Work to complete
(A) Answer these questions from the passage on evidence-based dental practice:
(i) According to the passage, what does dental practice based on the research evidence suffer from?
(ii) In what form is the product of the systematic process of research synthesis reported?
(iii) At which stage does evidence-based dental practice begin with the patient-clinician encounter?
(B) Extend the passage on evidence-based dental practice, picking up after its final sentence.

Text for analysis
◇ ◇ ◇ ◇ ◇ ◇ ◇

Evidence-based dental practice is grounded, as translational biomedicine, on obtaining the best evidence base, and on incorporating into the treatment plan. In that regard, evidencebased dental practice distinguishes itself from dental practice based on the research evidence: whereas the latter utilizes the evidence in a few selected research reports, and therefore suffers from a bias of selection, the former is grounded on the best available research evidence that emerges from the systematic process of research synthesis, and reported as systematic reviews and meta-analyses. Evidence-based dental practice, as one essential component of translational healthcare, is a patientcentered, effectiveness-focused and evidence-based endeavor, which commences with the patient-clinician encounter at the diagnostic stage and culminates in the patient-clinician encounter during the entirety of the treatment prognostic and follow-up stages [1-3,11].

◇ ◇ ◇ ◇ ◇ ◇ ◇

Available data
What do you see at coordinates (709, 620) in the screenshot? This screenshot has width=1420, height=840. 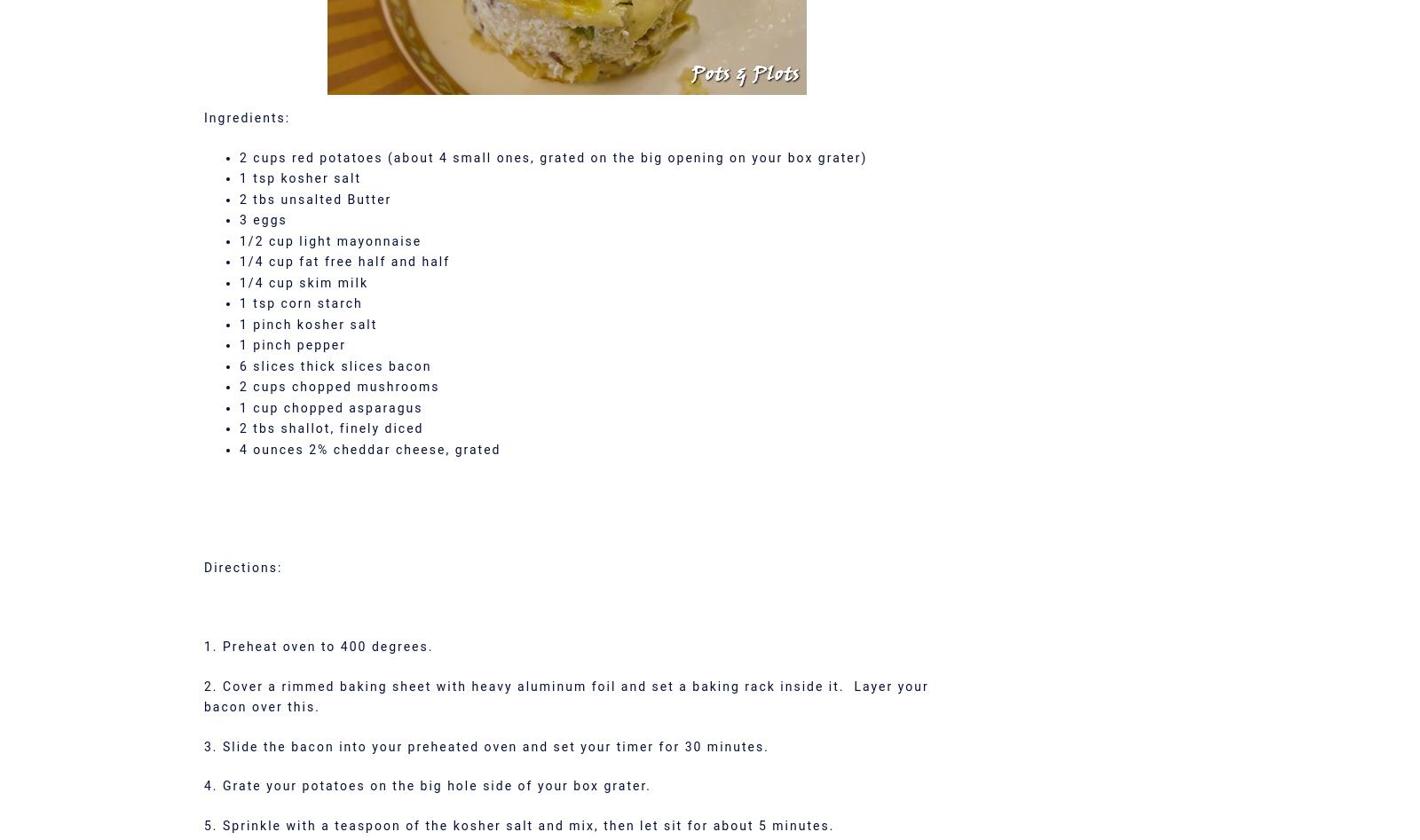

◇ ◇ ◇ ◇ ◇ ◇ ◇

Written answers
(A)
(i) A bias of selection.
(ii) As systematic reviews and meta-analyses.
(iii) The diagnostic stage.

(B)
As a translational science of healthcare, evidence-based dental practice consists of two primary facets:
1. Translational research: emerging from the initial patientclinician encounter, biopsies and clinical tests are obtained to define and characterize the fundamental biological pathways that underlie the observed physiopathology.
2. Translational effectiveness: also emerging from the initial patient-clinician encounter, fundamental criteria are isolated by the clinician to discern the clinical literature that pertains specifically to the type of patient affliction (P), the possible interventions (I) and comparators (C), the desired clinical outcome (O), within the timeline under consideration (T) and the selected clinical settings (S). The crafted PICOTS question reveals the medical subject headings (MeSH) and keywords needed to uncover the pertinent clinical trials, observational studies and systematic reviews. Once obtained, the peer-reviewed evidence is assessed and evaluated for level (i.e., type of study) and quality (i.e., risk of bias). The consensus of the best evidence base results from a cogent analysis of the evidence ranked by level and quality.
For example, and in relation to the observations noted above, PICOTS questions could be as follows:
1. Temporomandibular joint disorder:
P-Adults of age 20 and older with temporomandibular joint disorder
I-Bite guards (dental splints)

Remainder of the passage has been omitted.